But of the main forums this is the one I feel least welcome in, so I don’t jump in much.
Can you elaborate on this?
Sure- though I had to chuckle at the ironic timing of making a post that included that point only to find such nice comments waiting as soon as I hit “submit”.
In short, the first four pages of this thread generally reflect why I don’t come here more often. The pages since have made this the best experience I’ve ever had here, and illustrate why I prefer to work more on the consumer-oriented side of the industry and movement. Unfortunately, even after I’ve jumped into the conversation, my prior experience here tended to look more like those first four pages.

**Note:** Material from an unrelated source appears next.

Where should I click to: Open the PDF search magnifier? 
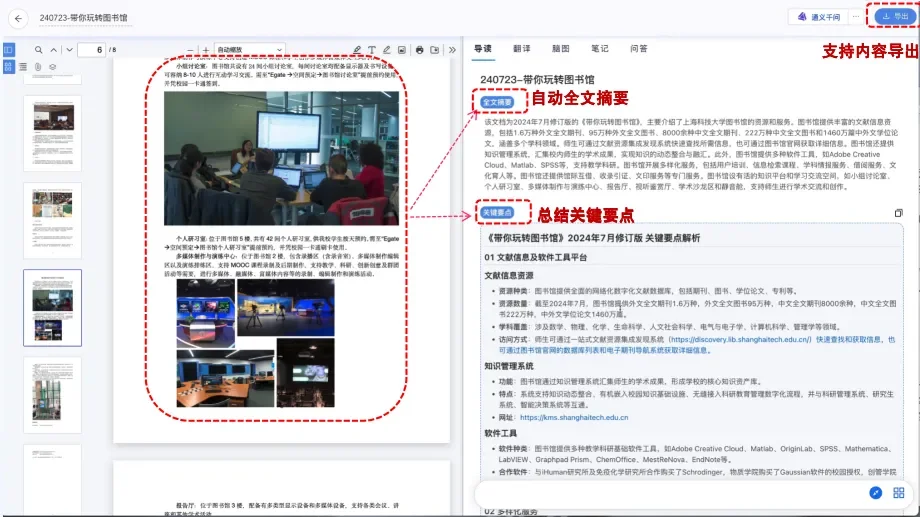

Sure we're a tough crowd, but don't you enjoy a challenge?
I’m here, aren’t I?
I don't have thousands of posts on Seeking Alpha battling John Petersen and his minions because they are nice to me :wink:
No kidding!
But it’s not a “nice to me” thing at all- there are lots of forums where folks aren't nice to me. I’m all for debating ideas and opinions and disagreeing about different things. As others have noted, I try to be a pretty straight shooter, I have an irreverent and sarcastic streak (as anyone who follows me on Twitter knows!) and can certainly give as good as I get. I love engaging on the actual topic of EVs and everything related to that.
What gets old is the assignment of motivations and biases without talking to me about it, and often even after I’ve explained. It’s not thin skin, and there’s no hurt feelings. But having to repeatedly go down the “I’m not anti-Tesla” or “I’m not permanently corrupted by having consumed GM’s kool-aid 20 years ago just because I don’t think the Volt sucks” paths gets...tiring. As does spending 4x as long on posts here being so incredibly careful about every single word choice to try to keep criticisms of whatever I say on the actual content and not the semantics. For whatever reason I've had to do more of it in this forum (in the threads or by PM) than any other, and after a while I choose to spend the energy in other ways.

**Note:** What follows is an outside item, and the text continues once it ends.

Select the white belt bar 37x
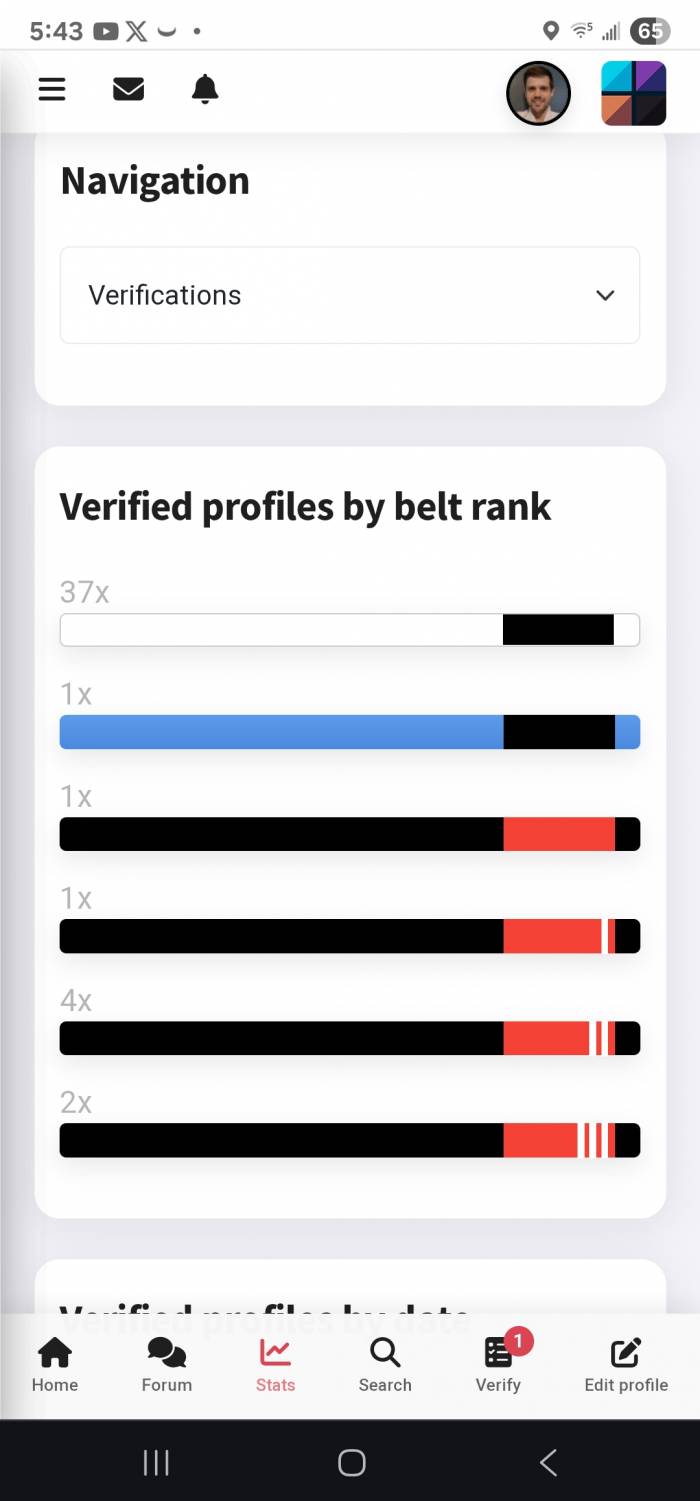 click(x=350, y=630)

I figure if you say something some of us disagree with and we start bashing you you'll eventually find out and stop in to defend yourself. :smile:
Sometimes...other times I don’t come across it until way after the fact. But- and I know it’s a novel idea
- someone could just ask me what I meant or to clarify something before the chelsea bashing starts.
Part of the reason I didn’t know about the article or quote is because
not a single person mentioned it to me, via any communications channel (which could be because the article itself didn't get as much attention as the others on the topic, or the quote didn't rub others as wrong). Anyone simply sending me an email or tweet or whatever along the lines of “wtf was up with that quote?” (see? you don't even have to be nice to me! :wink: ) would have gotten you all some clarification a whole lot sooner. And I’m not exactly hard to find...
The not welcome part is that Chelsea appears pro-EV but not Tesla > Leaf > iMiev > whatever else. She will treat each separately against her idea of the perfect car, but not go through the ups and downs of Yay-Tesla and Boo-Bad-News on Tesla.
Actually, that’s just it- I don’t think there is a “perfect” EV, esp at this stage, just as there’s no single gas car for everyone. There are things I like and don't like about each, though think that as a first generation it's really a pretty good bunch. And I actually prefer the ups and downs rather than expectations that I love everything Tesla does just because it’s Tesla, or hate GM’s choices merely because it’s GM. I think most of these companies have made good choices- either for that company and/or in the larger picture - and all have made mistakes. And there are some subjects (like charging) where I see both in the same path. I like the details. But I am also interested in the big picture of getting EVs on the road, and can see where a choice that may be right for an individual company may not help that bigger picture, or where individual companies- or the community - compromising helps that picture. It’s entirely that company’s right to make each choice, but I see it from both points of view.